A Gap in Poland and What the Community Can Do

The Itch

If you’re aware of PFIC, you know about pruritus. PFIC is a group of rare and debilitating liver diseases, and the hallmark symptom is severe, unrelenting pruritus (itch). Patients who experience cholestatic pruritus describe it as unbearable. Parents of children with PFIC say it dominates every aspect of daily life. Dealing with itch is more than a rash or a bug bite. Families lose jobs, children can’t attend school, parents feel helpless, siblings feel neglected — all because of itch. PFIC itch becomes so intrusive that families are left looking for anything to help their child feel relief.

Itch in the Era of IBAT Inhibitors

Prior to 2022, surgical diversion, a cocktail of off-label medications, and liver transplant were the only options for relief. These interventions have uncertain results, are invasive, take time to work, and often come with significant sacrifice. In the last three years, two drugs called IBAT inhibitors have been developed to manage itch. They don’t help every patient with PFIC, but for those who experience relief, it can be life-changing (some even call it disease-modifying, though that’s yet to be confirmed).

IBAT inhibitors offer a powerful treatment option — one that’s less invasive and with potentially life-changing effects. 

The Challenge

Between 30-50% of patients experience relief* from pruritus with IBAT inhibitors. For those who benefit, the impact is profound. But unfortunately, of the one-third to one-half of patients who stand to benefit, not everyone does. For some, the reason they can’t get the benefits of IBAT inhibitors comes down to access issues. We believe access issues can and should be resolved. 

How We Can Help

The International PFIC Alliance focuses advocates and leaders from around the world on topics like access to resources and engages in collective problem-solving.

Right now, our attention is on Poland. In Poland, a gap in care formed as the health care system transitioned from one medication to another. When new drugs come to market, clinical trial periods end and patients who were on the trial typically transition to the approved drug. In this case, due to strict government protocols and differences between the two drugs, patients were required to stop their medication and wait until their children became sick again to be prescribed the other IBAT inhibitor. Some patients are receiving the medication via an emergency access program, but only for 3 months. Others have become symptomatic, but are not yet meeting the criteria to be prescribed the new medication, so they remain without treatment.

This is not uncommon in healthcare systems—but patients are suffering in the transition. And that’s not okay.

Taking Steps Now to Help Poland

The root cause is an unsmooth transition from drug to drug. This gap was anticipated earlier this year and became a reality for some patients this summer. Strict criteria and delayed decision-making have meant that patients are still left without treatment of pruritus and have had to watch as painful symptoms return. One PFIC parent, Barbara, has been telling her story desperately, in hopes that these important decisions will be made right away. For pruritus to return after years of relief is without a doubt horrifying.

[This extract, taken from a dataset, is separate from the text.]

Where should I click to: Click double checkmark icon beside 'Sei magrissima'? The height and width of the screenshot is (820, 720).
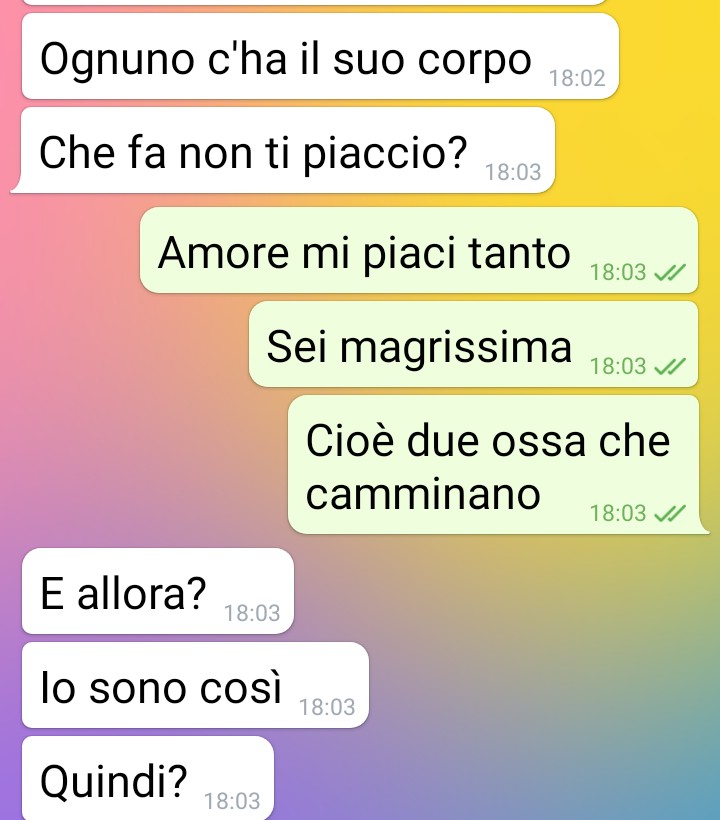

The International PFIC Alliance has sprung into action to support an accelerated decision. We have teamed up with advocates in Poland and have written letters to raise awareness of the severity of this issue. We implored the Polish Ministry of Health to prioritize immediate, life-changing access to IBAT inhibitor therapy for Polish children living with PFIC. And we are in conversation with the companies who make these drugs in hopes we can find a solution. We hope that our collective voice will impact swift decision making, but we need your help.

View Barbara’s Story

Three Things You Can Do to Help

While we continue to advocate for change on a systemic level, there is stuff you can do, too. We want more people to share their personal stories of the burden of the illness (particularly the itch). We want to know about good stories and bad ones.

1. Share your story with the whole network with our PFIC Awareness Day prompts. We can elevate these stories on our website, Facebook and Instagram. With your consent, we can add your story anonymously to our government and regulatory petitions. 
2. Join the patient registry and complete your six-month follow-up surveys. This gives us data to share when advocating for treatment access and new research. All registry data is shared anonymously and in aggregate. 
3. Share this post to raise awareness of the itch and the importance of timely access to medications.

While we anxiously await news of policy changes, we appreciate how the global PFIC community takes the time to lend support and rally around the cause of patients and families in Poland.